Siempre he pensado que todos, sin excepción, enfrentamos suicidios temporales a lo largo de nuestra existencia. Unos lidian con cambios bruscos, otros sienten que ya cumplieron ciclos, pero no se atreven a tomar decisiones hasta que las toman por ellos y hay otros –como yo– a quienes se nos prende una chispa y nos lanzamos al agua. La cagamos, seguro, pero por alguna extraña razón hay siempre un grado de satisfacción. Una sensación de “lo intenté”.
Entre unos u otros tipos de persona, al final naufragamos entre un sinnúmero de expectativas que si bien pensamos que nos catapultan, lo único que esconden es asfixia. Las expectativas dañan la cabeza en una medida que no alcanzamos a dimensionar hasta que “fracasamos” en el destellante camino de alcanzar eso que imaginamos. Lo ideal, lo perfecto, lo planeado, lo que se espera de uno, ese horizonte de mierda que enmascara lo que no se entiende, lo seductora que resulta la vanidad; todo eso, ha hecho que dejemos de lado lo esencial. Lo que se entiende solo en el silencio. Lo verdaderamente importante. ¿Y luego qué viene? La frustración, el miedo, el remordimiento, la autocompasión y la ceguera consentida.
Jugamos a ser Dios. Si. Aunque se lea raro, a eso jugamos, creyendo que tenemos el poder de trazar las coordenadas más prolijas para determinar lo que vaya a pasar. Y en ese juego sádico, por decir menos, nos perdemos. Abandonamos la magia de dejarnos sorprender con lo que trae la mañana siguiente y nos montamos en el tren del afán, de una perfección inexistente y de lo poco inspirador que puede ser convertirse en la conjugación de las expectativas propias y de los demás. Nos catequizamos en los ansiosos lobos de esa garganta metálica llamada reloj, cuyo tic tac se apoderó de nuestra vida y nos reclama resultados.
Pues la noticia es que no somos ese ser supremo (sin darle un nombre particular) que tiene el presupuesto del Todo. El tiempo no nos pertenece y eso que creíamos que estaba en nuestras manos: nunca ha estado bajo nuestro control.

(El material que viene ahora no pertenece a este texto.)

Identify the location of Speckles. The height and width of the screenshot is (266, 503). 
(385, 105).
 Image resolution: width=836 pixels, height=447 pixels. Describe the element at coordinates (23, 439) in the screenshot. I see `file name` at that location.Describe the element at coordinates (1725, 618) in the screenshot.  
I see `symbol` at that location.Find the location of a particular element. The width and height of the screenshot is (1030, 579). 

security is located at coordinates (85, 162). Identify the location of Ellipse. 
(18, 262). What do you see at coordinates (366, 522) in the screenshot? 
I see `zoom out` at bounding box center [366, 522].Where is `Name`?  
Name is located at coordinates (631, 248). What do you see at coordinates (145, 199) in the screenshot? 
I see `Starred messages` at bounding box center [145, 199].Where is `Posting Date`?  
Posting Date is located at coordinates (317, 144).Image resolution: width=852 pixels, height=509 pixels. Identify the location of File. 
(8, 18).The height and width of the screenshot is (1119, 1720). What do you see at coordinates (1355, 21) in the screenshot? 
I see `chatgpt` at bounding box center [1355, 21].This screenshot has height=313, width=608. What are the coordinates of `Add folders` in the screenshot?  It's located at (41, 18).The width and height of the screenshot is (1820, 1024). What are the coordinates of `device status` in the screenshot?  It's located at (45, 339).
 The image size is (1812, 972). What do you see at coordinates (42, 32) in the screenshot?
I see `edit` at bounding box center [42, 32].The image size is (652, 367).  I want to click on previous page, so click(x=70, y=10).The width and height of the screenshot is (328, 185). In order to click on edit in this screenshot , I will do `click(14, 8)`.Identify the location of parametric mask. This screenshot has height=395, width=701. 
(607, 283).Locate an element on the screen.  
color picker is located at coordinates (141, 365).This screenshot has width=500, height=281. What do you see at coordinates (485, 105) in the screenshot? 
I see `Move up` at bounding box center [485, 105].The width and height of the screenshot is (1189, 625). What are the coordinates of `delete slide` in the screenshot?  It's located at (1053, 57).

¿Qué esperamos? ¿Cómo es que tenemos la osadía de decidir sobre ‘el futuro’ propio o, peor aún, del otro? La cosa es que esta pandemia deja claro más de un predicamento: que eso que dice en El Principito es cierto: “lo esencial es invisible ante los ojos”, que la vida empieza cuando dejamos de esperar y esperamos lo máximo del momento en el que estamos, que el futuro es una ficción teórica, que la indiferencia y la falta de compasión se convirtieron en adorados héroes, que la existencia necesita algún grado de anestesia, que cuando lo único que vemos es dolor heredamos ignorancia colectiva, que hay belleza en la imperfección, que somos inevitablemente vulnerables y que existe cierta comodidad en serlo, que aún guardamos algo de niños, algo de ancianos y mucho de adolescentes, y que el tiempo traiciona la suerte del ídolo… entendiendo al ídolo como la expectativa.
Así las cosas, la expectativa se fracturó. Se mutiló. La expectativa sufrió una vasectomía y no es de extrañar que exista tanta desilusión. Y aunque hoy lloremos por lo que no es, no fue o no pudo ser, queda prohibido no aprender. Está prohibido no regocijar al alma con una buena charla, algo de música y baile, dosis controladas de algún brebaje de uva, la risa repentina hasta dejar brotar lágrimas, soñar y soñar, tener la valentía de amar hasta la médula (así tengamos que recoger de a pedacitos ese corazón sincero) y jamás, pero jamás, pensar que algo está en nuestras manos y que nuestra vida es un listado de condiciones o requisitos que nos impusimos o dejamos que nos impusieran.
Vivamos, al final todo pasará, y si no pasa, no es aún el final.